/pafcheck

PAF (pairwise alignment format) validator based on extended CIGAR strings

Primary LanguageRustMIT LicenseMIT

pafcheck

pafcheck is a tool for validating PAF (Pairwise Alignment Format) files against their corresponding FASTA sequences. It ensures that the alignments described in the PAF file match the actual sequences in the FASTA files.

Installation

To install pafcheck from GitHub, follow these steps:

git clone https://github.com/ekg/pafcheck.git
cd pafcheck
cargo build --release

The compiled binary will be available at target/release/pafcheck.

Usage

pafcheck -q <query_fasta> -t <target_fasta> -p <paf_file> [-e <error_mode>]
  • -q, --query-fasta: Path to the bgzip-compressed and tabix-indexed query FASTA file
  • -t, --target-fasta: Path to the bgzip-compressed and tabix-indexed target FASTA file (optional, defaults to query FASTA if not provided)
  • -p, --paf: Path to the PAF file to validate
  • -e, --error-mode: Error handling mode: "omit" (default) or "report"

Error Types Checked

pafcheck validates the following types of errors:

  1. Mismatch: When the CIGAR string indicates a match, but the actual sequences don't match.
  2. CigarMismatch: When the CIGAR string indicates a mismatch, but the actual sequences match.
  3. LengthMismatch: When the length implied by the CIGAR string doesn't match the actual sequence length.

Generating Input Files

To generate input files that can be validated with pafcheck, you can use tools like wfmash and minimap2. Here are example commands:

Using wfmash:

wfmash tests/data/a.fa tests/data/b.fa > w.paf

Using minimap2:

minimap2 -cx asm20 --eqx tests/data/a.fa tests/data/b.fa > m.paf

Note: The --eqx option is important for minimap2 as it generates CIGAR strings with '=' for matches and 'X' for mismatches, which is required for proper validation with pafcheck.

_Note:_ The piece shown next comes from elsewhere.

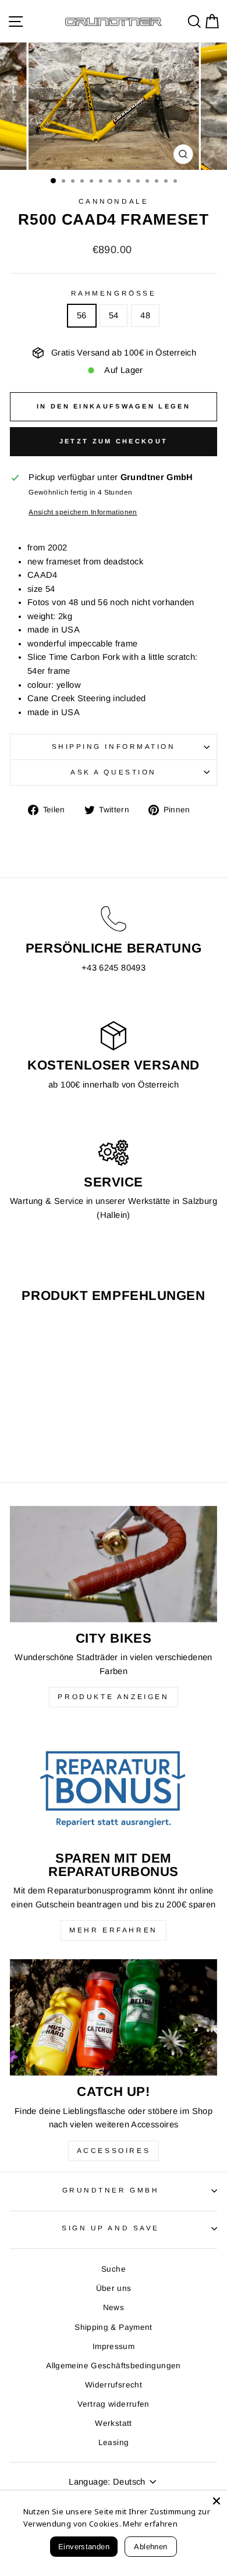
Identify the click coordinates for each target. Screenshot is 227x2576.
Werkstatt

After generating these PAF files, you can validate them using pafcheck:

pafcheck -q tests/data/a.fa -t tests/data/b.fa -p w.paf
pafcheck -q tests/data/a.fa -t tests/data/b.fa -p m.paf

Make sure to bgzip-compress and index your FASTA files before running pafcheck:

bgzip tests/data/a.fa
bgzip tests/data/b.fa
samtools faidx tests/data/a.fa.gz
samtools faidx tests/data/b.fa.gz

Contributing

Contributions to pafcheck are welcome! Please feel free to submit a Pull Request.

License

This project is licensed under the MIT license. Have fun.